Wednesday, November 9, 2011

The Clouds

I’d like to briefly talk about Shelley’s The Cloud. The footnote accompanying the line – “I bind the Sun’s throne with a burning zone / And the Moon’s with a girdle of pearl” – denotes the dynamism of the cloud. In fact, there is not a singular cloud but rather an amalgamation of various clouds. The footnote declares as such: “Shelley’s universalized Cloud changes constantly throughout the poem.” I therefore hark back to Williams essay criticizing static definitions of nature. It is impossible to properly define nature in one description.

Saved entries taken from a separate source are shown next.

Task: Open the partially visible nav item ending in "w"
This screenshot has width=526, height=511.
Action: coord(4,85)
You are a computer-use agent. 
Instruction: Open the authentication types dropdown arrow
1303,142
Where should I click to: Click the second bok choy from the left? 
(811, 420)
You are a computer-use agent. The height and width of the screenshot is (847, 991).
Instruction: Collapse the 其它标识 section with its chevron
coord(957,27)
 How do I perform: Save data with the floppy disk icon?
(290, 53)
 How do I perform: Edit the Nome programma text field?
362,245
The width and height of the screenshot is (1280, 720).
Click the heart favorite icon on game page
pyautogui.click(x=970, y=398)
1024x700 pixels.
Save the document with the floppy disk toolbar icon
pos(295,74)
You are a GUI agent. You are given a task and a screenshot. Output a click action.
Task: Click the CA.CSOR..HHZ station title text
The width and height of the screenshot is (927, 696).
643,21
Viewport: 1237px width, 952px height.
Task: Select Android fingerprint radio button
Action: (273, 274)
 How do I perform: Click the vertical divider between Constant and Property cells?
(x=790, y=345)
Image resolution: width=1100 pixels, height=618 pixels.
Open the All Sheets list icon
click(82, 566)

It takes many faces and forms and is, at least in comparison to man, continuous. Shelley proposes such characteristics in her last line, “I arise, and unbuild it again.” The cloud, or perhaps clouds in general, is amorphous and cyclical such that it is constantly changing form; dissolving and reemerging. They ebb and flow in relation to other natural processes that are foundation upon which Nature, itself, is based. Thus, it is clear from where Shelley's interested arises!

2 comments:

  1. Shelley also compares the cyclical flow of nature to the cyclical flow of human life and reincarnation. He says, "Like a child from the womb, like a ghost from the tomb." He personifies the cloud while at the same time comments on nature's constancy in its change. The cloud is a "daughter," the cloud laughs, yet the cloud, as a symbol for all nature, has one thing we do not: "I cannot die." By personifying nature, Shelley connects us to it yet ultimately separates us from it because we, unlike nature, will come to an end.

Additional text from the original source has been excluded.